Cache-Oblivious Search Trees Project (Fractal Trees, TokuDB)
I watched a very disappointing presentation on Fractal Trees (used by Tokutek in the TokuDB) and so went looking for better resources.
The project is described as:
We implemented a cache-oblivious dynamic search tree as an alternative to the ubiquitious B-tree. We used a binary tree with a “van Emde Boas” layout whose leaves point to intervals in a “packed memory structure”. The search tree supports efficient lookup, as well as efficient amortized insertion and deletion. Efficient implementation of a B-tree requires understanding the cache-line size and page size and is optimized for a specific memory hierarchy. In contrast, a cache-oblivious dynamic search tree contains no machine-dependent variables, performs well on any memory hierarchy, and requires minimal user-level memory management. For random insertion of data, the data structure performs better than the Berkeley DB and a good implementation of B-trees. Another advantage of my data structure is that the packed memory array maintains data in sorted order, allows sequential reads at high speeds, and data insertions and deletions with few data writes on average. In addition, the data structure is easy to implement because he employed memory mapping rather than making the data stored on disk be a single level store.

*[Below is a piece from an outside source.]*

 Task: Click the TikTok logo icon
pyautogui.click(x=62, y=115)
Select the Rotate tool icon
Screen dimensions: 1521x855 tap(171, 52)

We also have designed cache-oblivious search trees for which the keys can be very long (imagine a key, such as a DNA sequence, that is larger than main memory), and trees into which data can be quickly inserted.
One essential difference is that the B-Tree supports random I/O and the Fractal Tree converts random I/O into sequential I/O, which operates at near disk bandwidth speeds.
At Tokutek, I would review the paper by Bradley C. Kuszmaul, How TokuDB Fractal Tree™ IndexesWork.
Impressive software for the right situation.
The background literature is interesting. Not sure if directly applicable to topic maps or not.